Buncombe chooses vendor for school district consolidation study

UNFUNDED: Several members of the Buncombe County Board of Commissioners expressed frustration that they were expected to pay for a school district consolidation study that was mandated by the N.C. General Assembly last fall. Ultimately, the board voted 5-1 to fund the study out of reserves. Photo by Greg Parlier

An independent firm will launch a study next month to determine the feasibility of consolidating Buncombe County’s two public school districts. The N.C. General Assembly mandated the districts study consolidating with a new law passed last fall.

The Buncombe County Board of Commissioners voted 5-1 to pay Charlotte-based education consultants Prismatic Services about $300,000 to provide a comprehensive report, including an analysis of the risks and benefits of consolidating Asheville City Schools and Buncombe County Schools. Commissioner Al Whitesides dissented. Commissioner Jasmine Beach-Ferrara was absent.

Commissioner Terri Wells and Chair Brownie Newman questioned what they saw as a large price tag for the study.

Rachael Sawyer, director of strategic partnerships for Buncombe County, said staff found the amount to be reasonable compared with seven other proposals, which ranged from $57,000 to $1.5 million. “We were really excited about the number of on-site days, the number of hours dedicated to each phase of the project and the number of personnel brought to bear to assist on the project,” she said.

The study will be paid for out of the county’s reserves since the 2023-24 budget was passed before the N.C. General Assembly voted in a law requiring the two districts to study consolidation. Buncombe County signed on to be the lead entity of the study in October.

Prismatic Services, founded in 2007, has a network of more than 50 contracted consultants across the country and has performed 300 projects for clients in 31 states and the District of Columbia, according to Sawyer’s presentation.

Consultants are scheduled to spend 75 days on-site in 19 trips to Buncombe County over the nine-month project, according to the contract.

Commissioner Parker Sloan asked if community input would be sought to guide Prismatic’s final report.

“You’re absolutely right; the community has a right to have input as to what their schools look like,” said Prismatic President Tatia Prieto. “Are we a community that wants to have many small schools, or are we a community that wants to have one larger school?
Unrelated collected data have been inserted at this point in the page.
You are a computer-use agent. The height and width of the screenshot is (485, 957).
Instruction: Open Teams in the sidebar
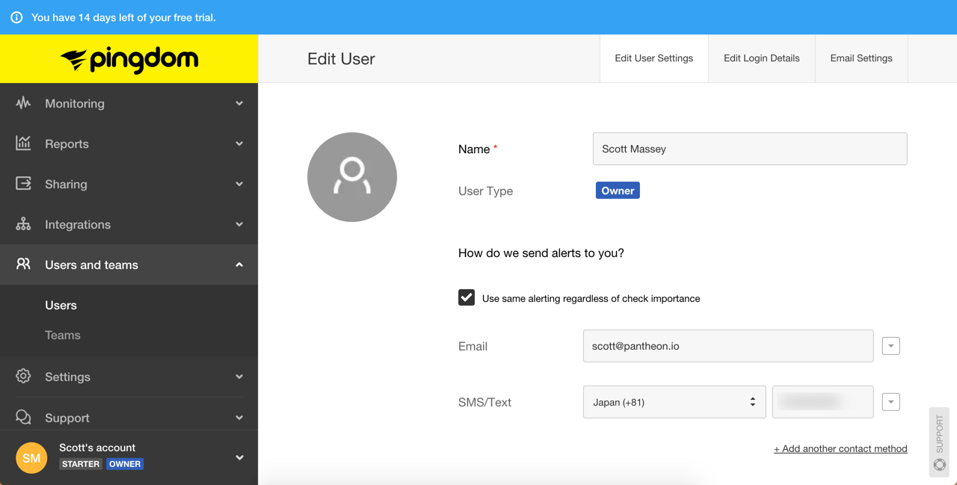(x=63, y=336)
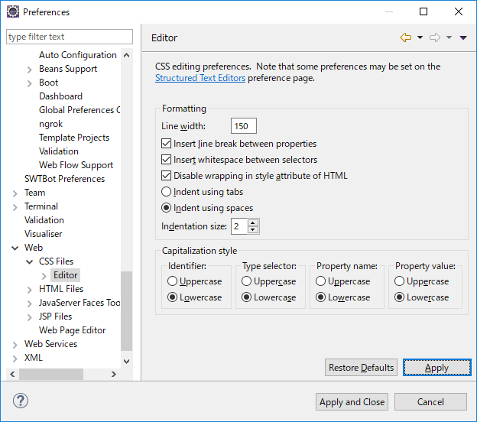The height and width of the screenshot is (422, 477).
Task: Select Indent using tabs option
Action: (x=167, y=192)
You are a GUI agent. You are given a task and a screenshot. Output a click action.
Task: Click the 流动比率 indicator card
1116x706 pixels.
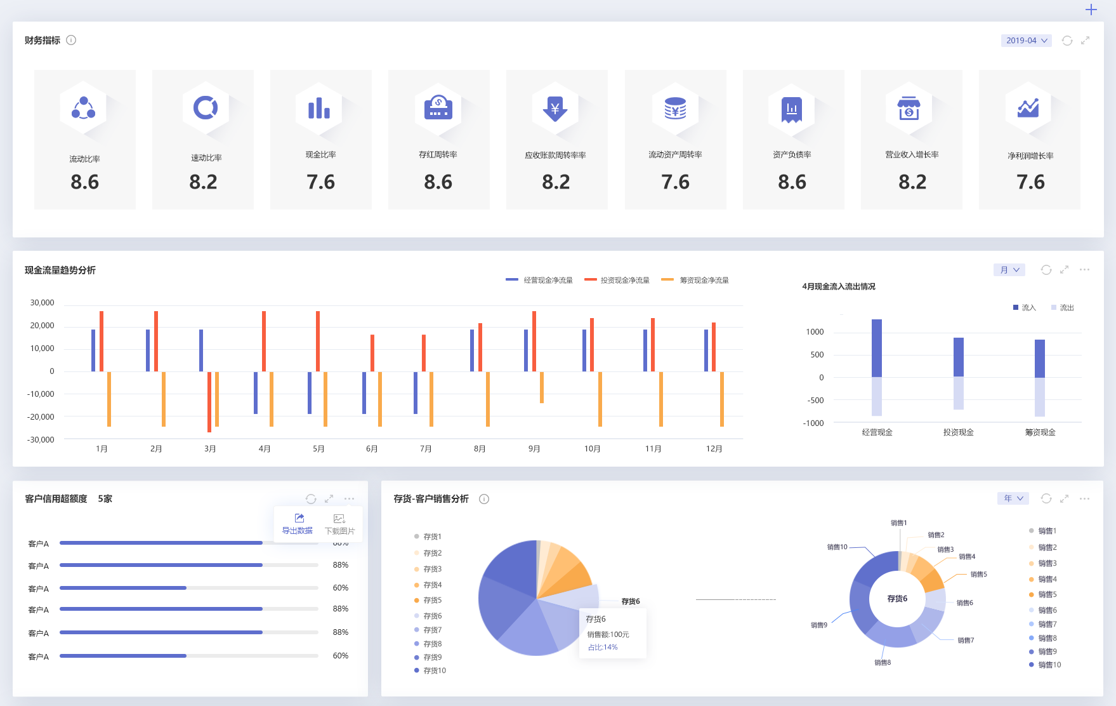(85, 140)
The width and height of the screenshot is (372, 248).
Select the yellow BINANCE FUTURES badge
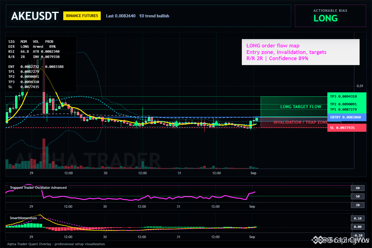pos(82,16)
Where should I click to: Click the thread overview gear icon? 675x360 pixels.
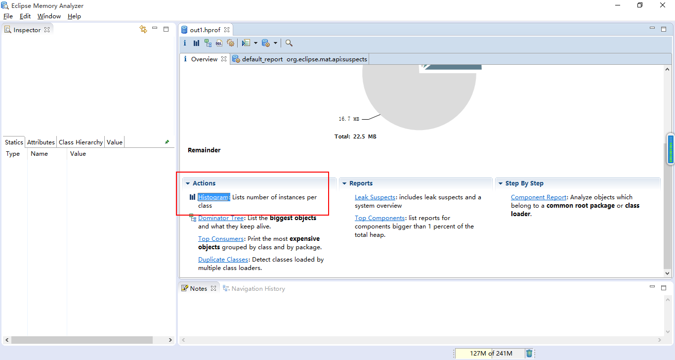[x=230, y=43]
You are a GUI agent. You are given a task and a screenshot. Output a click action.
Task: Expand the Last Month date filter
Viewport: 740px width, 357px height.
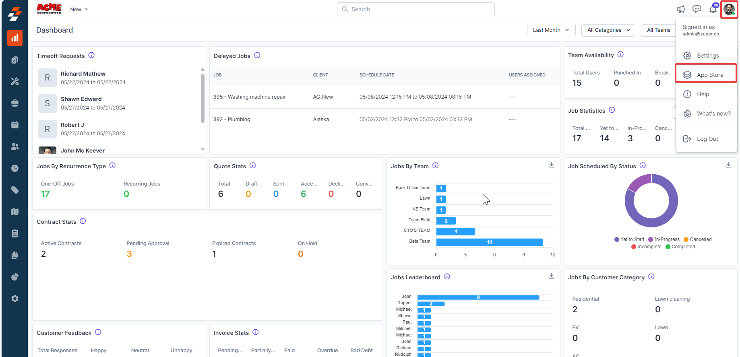pyautogui.click(x=551, y=30)
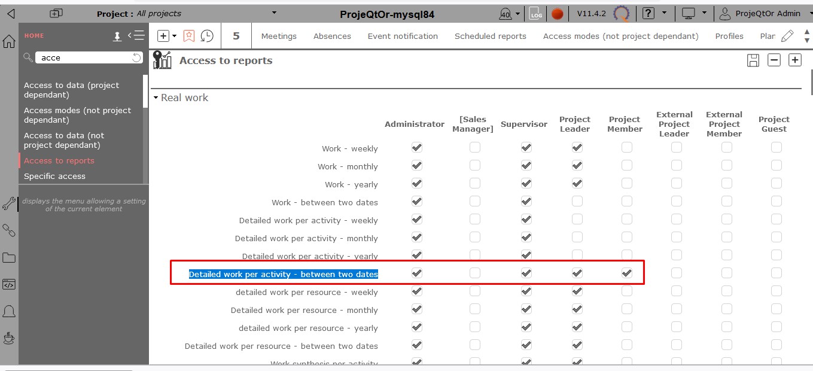The image size is (813, 371).
Task: Open the history clock icon
Action: [x=207, y=36]
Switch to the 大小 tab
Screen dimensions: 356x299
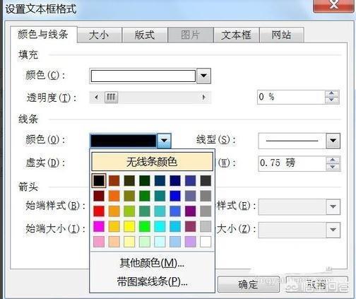(x=99, y=35)
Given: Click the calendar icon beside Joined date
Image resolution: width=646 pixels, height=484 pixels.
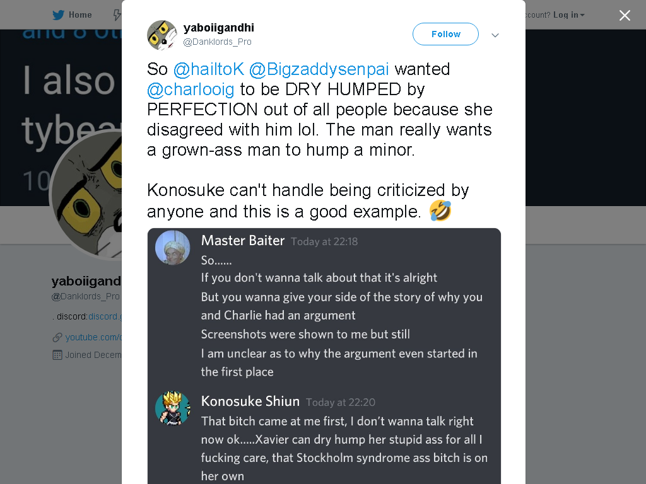Looking at the screenshot, I should click(x=57, y=355).
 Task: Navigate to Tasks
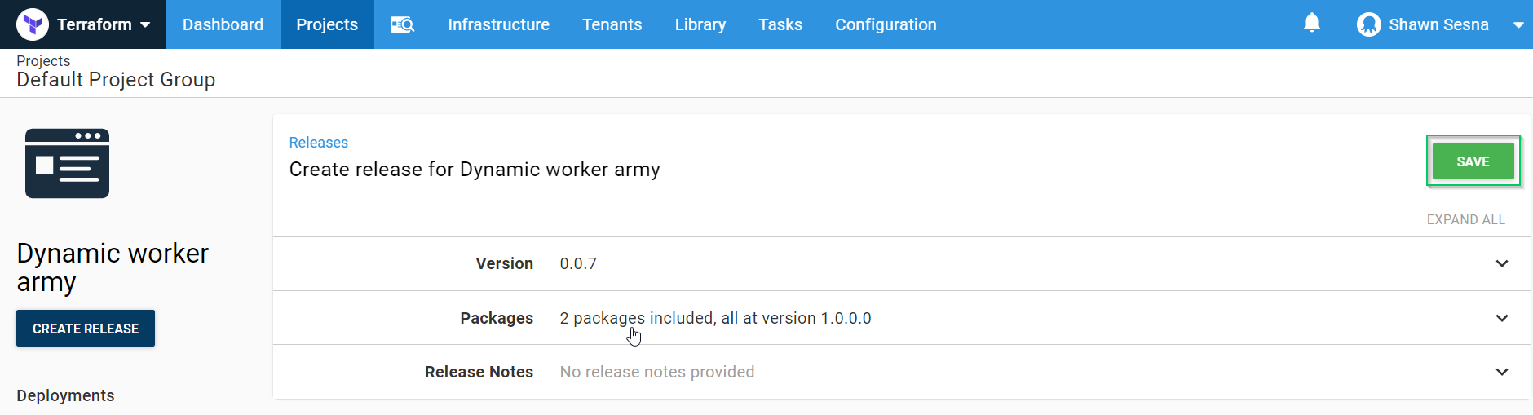point(780,24)
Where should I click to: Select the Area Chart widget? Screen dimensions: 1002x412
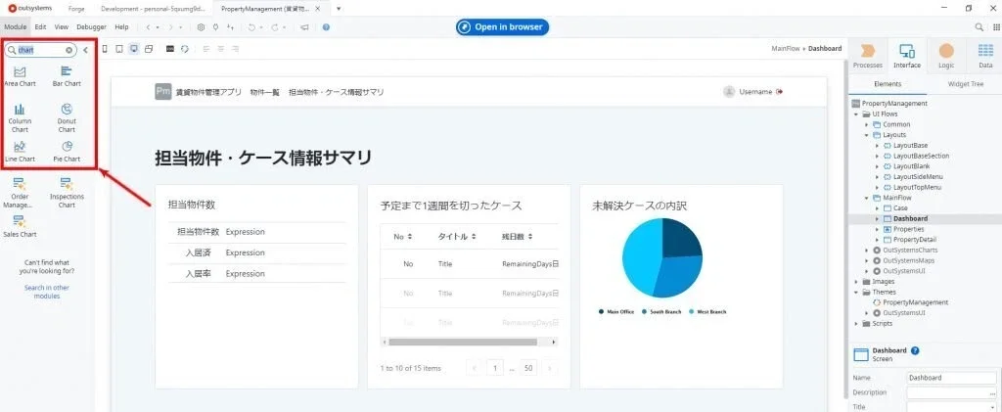coord(20,75)
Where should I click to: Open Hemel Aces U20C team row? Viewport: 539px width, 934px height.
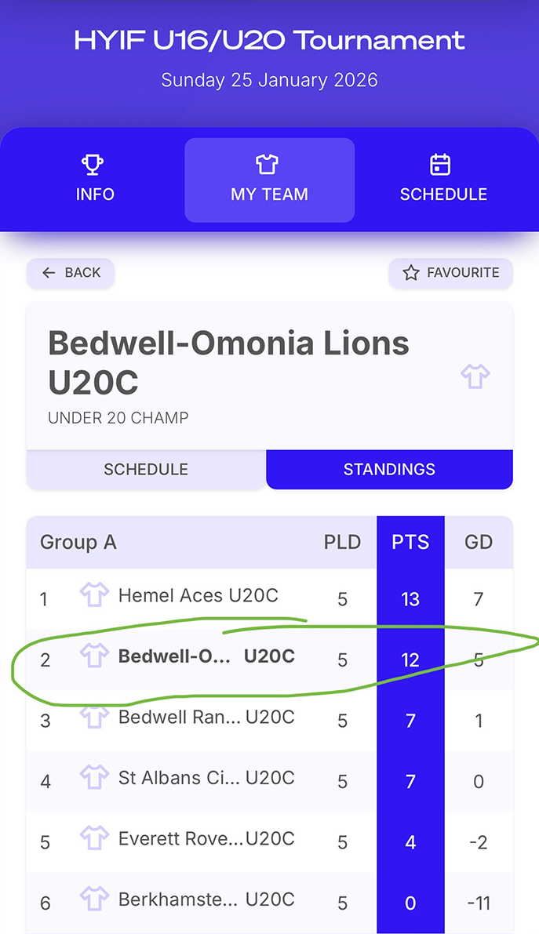tap(198, 596)
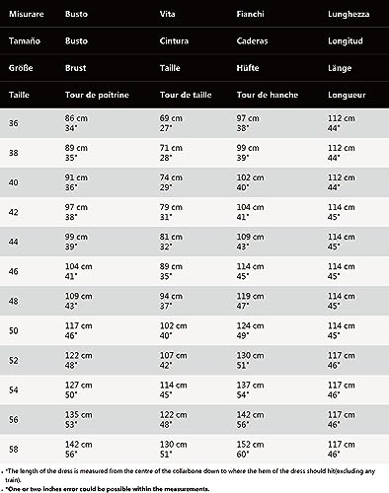
Task: Click size 46 row label
Action: click(14, 271)

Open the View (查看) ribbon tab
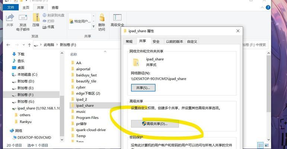tap(55, 7)
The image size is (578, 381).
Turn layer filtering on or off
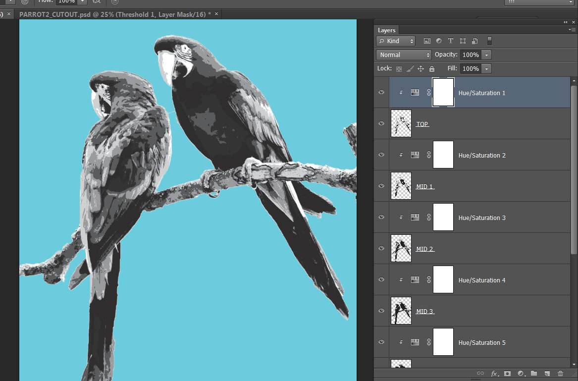click(x=490, y=41)
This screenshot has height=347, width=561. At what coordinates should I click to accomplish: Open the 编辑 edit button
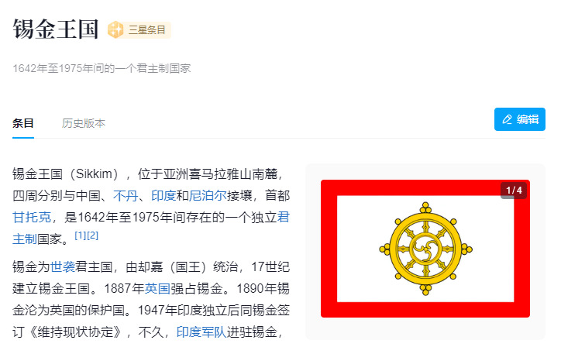tap(519, 119)
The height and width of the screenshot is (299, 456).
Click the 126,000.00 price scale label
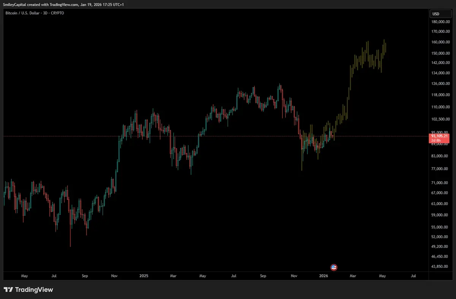(440, 83)
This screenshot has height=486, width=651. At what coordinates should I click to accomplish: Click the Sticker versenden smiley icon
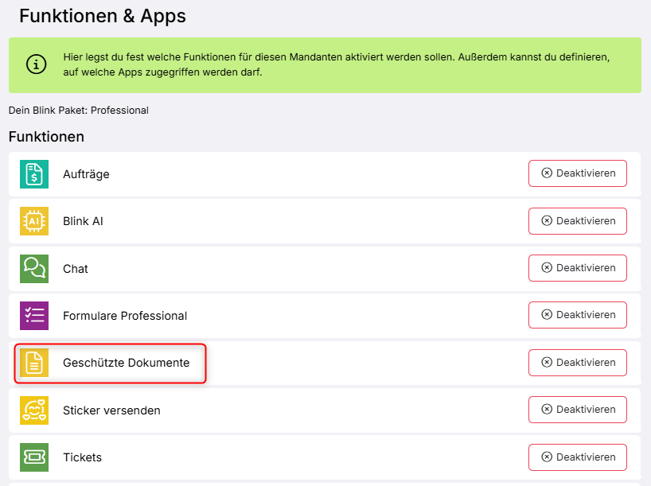[34, 410]

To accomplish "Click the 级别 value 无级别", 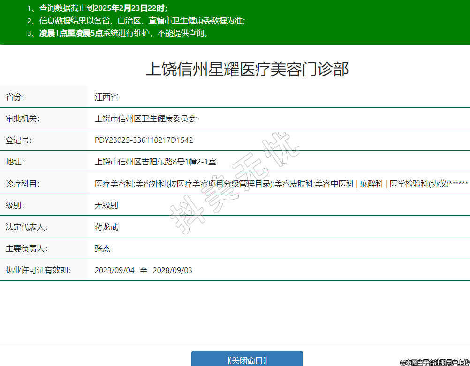I will click(x=106, y=205).
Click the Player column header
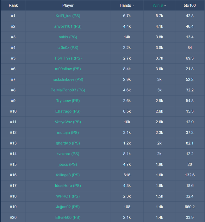205x222 pixels. point(68,5)
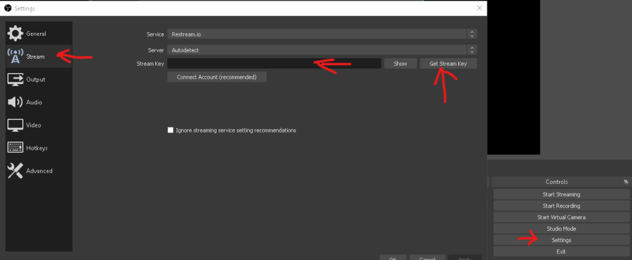Select the Hotkeys keyboard icon

[15, 148]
There are benefits to each side and drawbacks to each approach. But that’s neither here nor there to us as outsiders; it’s really dependent on what the community wants to do.”

Prieto added community input is often rife with emotion, as invested stakeholders have strong opinions about schools being closed or reconfigured, so that must be considered.

Newman asked what experience Prismatic has with finding cost savings from district consolidations elsewhere, particularly when merging central office staff.

Prieto, who said she focused much of her Ph.D. dissertation on economies of scale in comparing large and small school districts, said consolidations often realize less savings in administrative positions than initially anticipated. A certain number of central office staffing is needed to run a district, and when a district expands through consolidation, that usually requires more administration, leading to fewer cuts than people expect, she said.

“The research is fairly solid out there that economies of scale have been chased since the ’90s in various areas within school districts, and you may achieve some, but you don’t usually achieve as much as you think you’re going to get,” she said.

The study also will compare equity across district departments in both educational outcomes and operations, Prieto said.

If nutrition services are far superior in one school system versus the other, for example, that creates an equity issue that needs review, she said.

Whitesides voted against approving the study because he said it was an unfunded state mandate.

“We didn’t request it. The people of Buncombe County didn’t request it. So if they’re going to mandate it, why can’t they pay for it? Are we going to send them the bill?”

County Manager Avril Pinder said staff members were exploring getting money back for the study through its legislative delegation.

Newman said despite the unfunded mandate, a study will provide the community with a lot of good data to consider.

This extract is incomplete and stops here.